The only thing that makes this collection YA is that most of its protagonists are teens. There's Miles, the boy who buried the only copy of his poems in the casket of his dead girlfriend and now regrets it; Jeremy, in the aforementioned "Magic for Beginners," whose parents are separating even as his favorite cult-TV show seems to be leaking into the real world (or is he in the real world?); and Genevieve, whose grandmother keeps an entire fairy village inside her furry dogskin purse. Link's monsters are scary but also funny. In "Monster," boys at summer camp become snacks for a hungry beast who uses a cell phone. ("No way," one of the boys says. "That's stupid. How would the monster know Terence's cell phone number?").

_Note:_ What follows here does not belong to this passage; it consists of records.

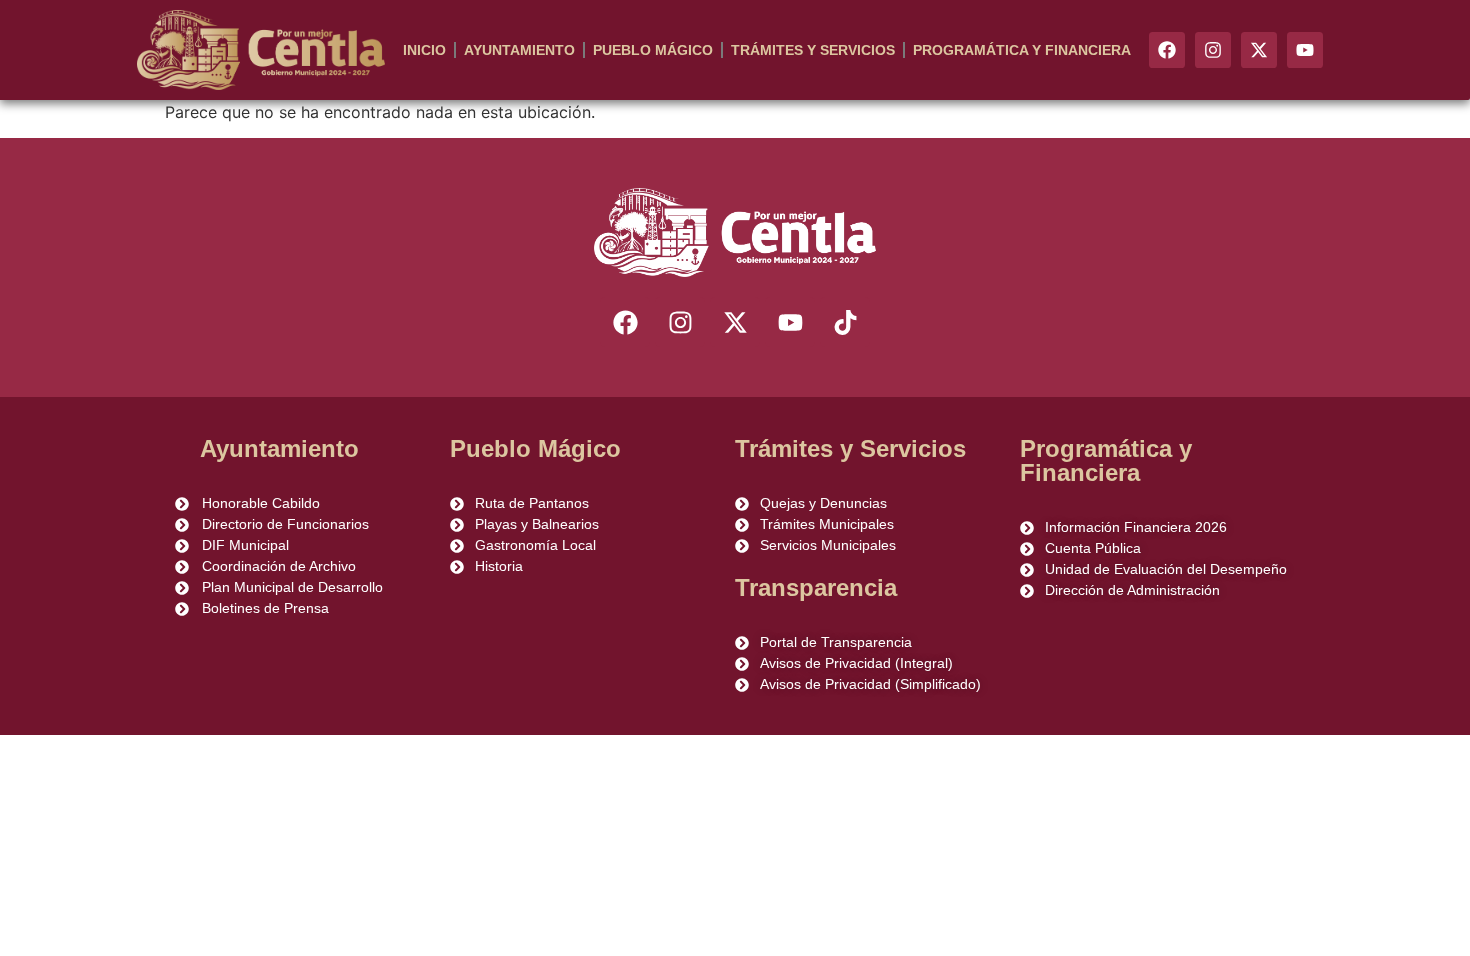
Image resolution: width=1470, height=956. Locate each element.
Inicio (424, 50)
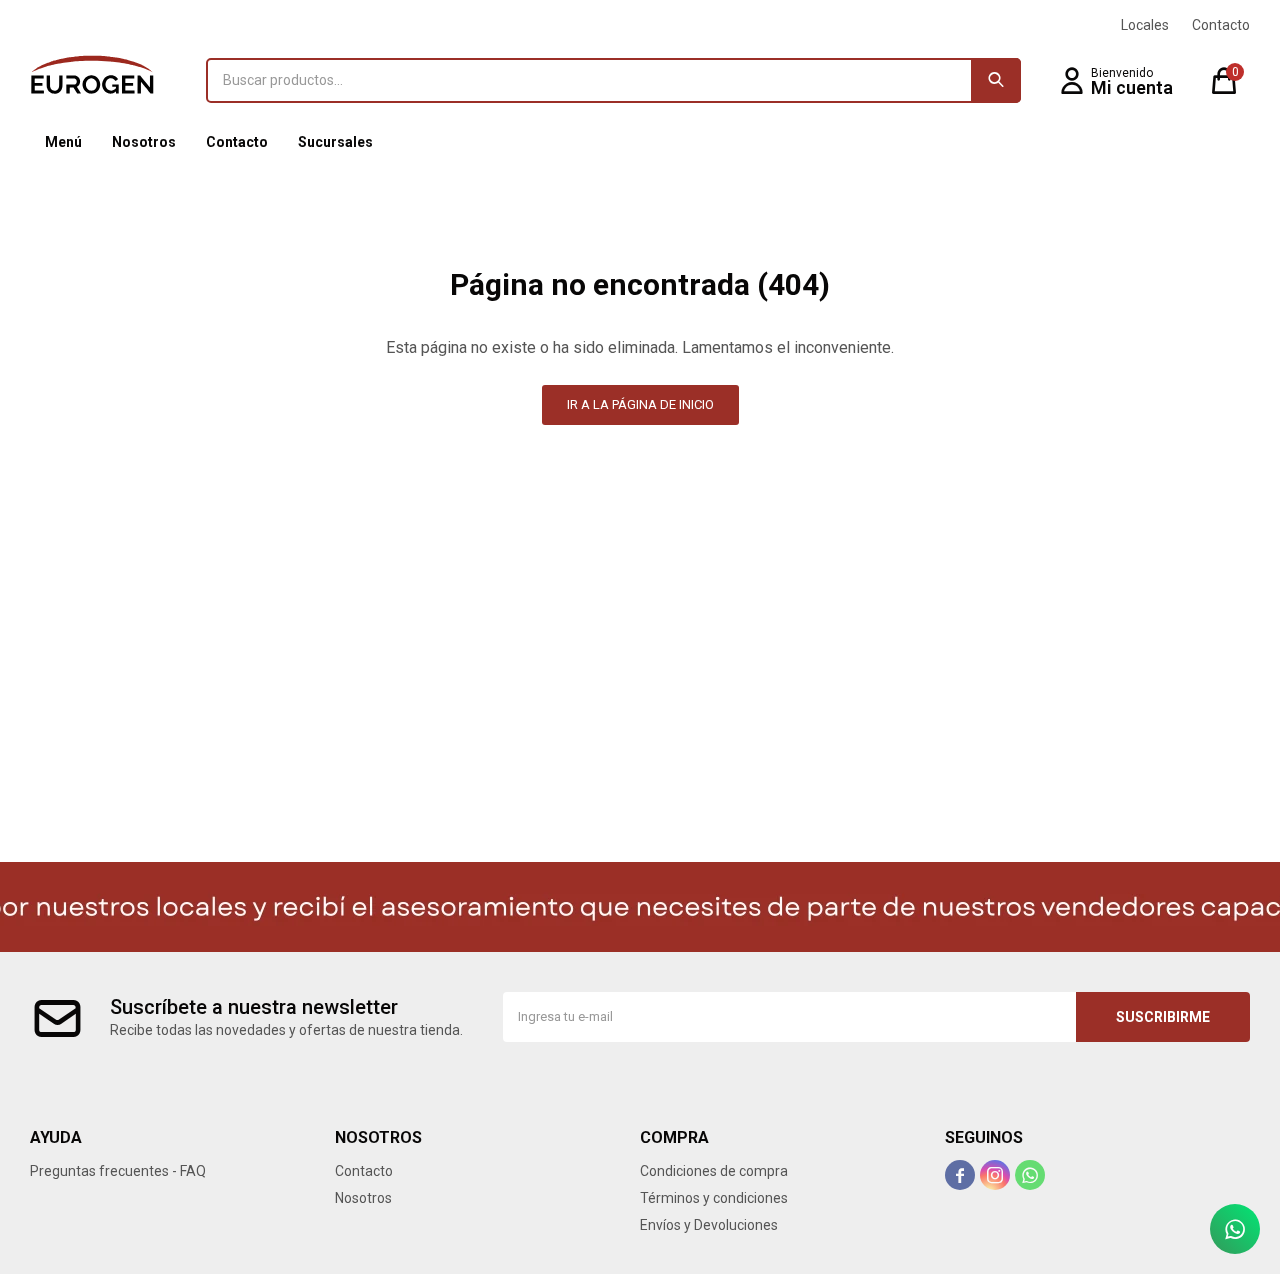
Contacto (237, 142)
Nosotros (144, 142)
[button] (996, 80)
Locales (1145, 25)
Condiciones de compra (714, 1171)
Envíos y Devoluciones (709, 1225)
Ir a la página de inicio (640, 404)
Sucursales (335, 142)
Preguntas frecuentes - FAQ (118, 1171)
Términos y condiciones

After eating the other campers, the monster stops for some witty banter with the leftover boy, James, and makes fun of him just like everybody else always has. ("I've never seen anything as funny as you," it tells him. But more than her oddball characters and wacked-out plotlines, what makes these stories haunting is Link's disinclination to resolve them in any ordinary way. Many of them end mid-chase, or immediately before some cataclysmic event that will change everything. The story stops, and the imagination takes over. These are perfect bedtime stories for people who never want to have boring dreams.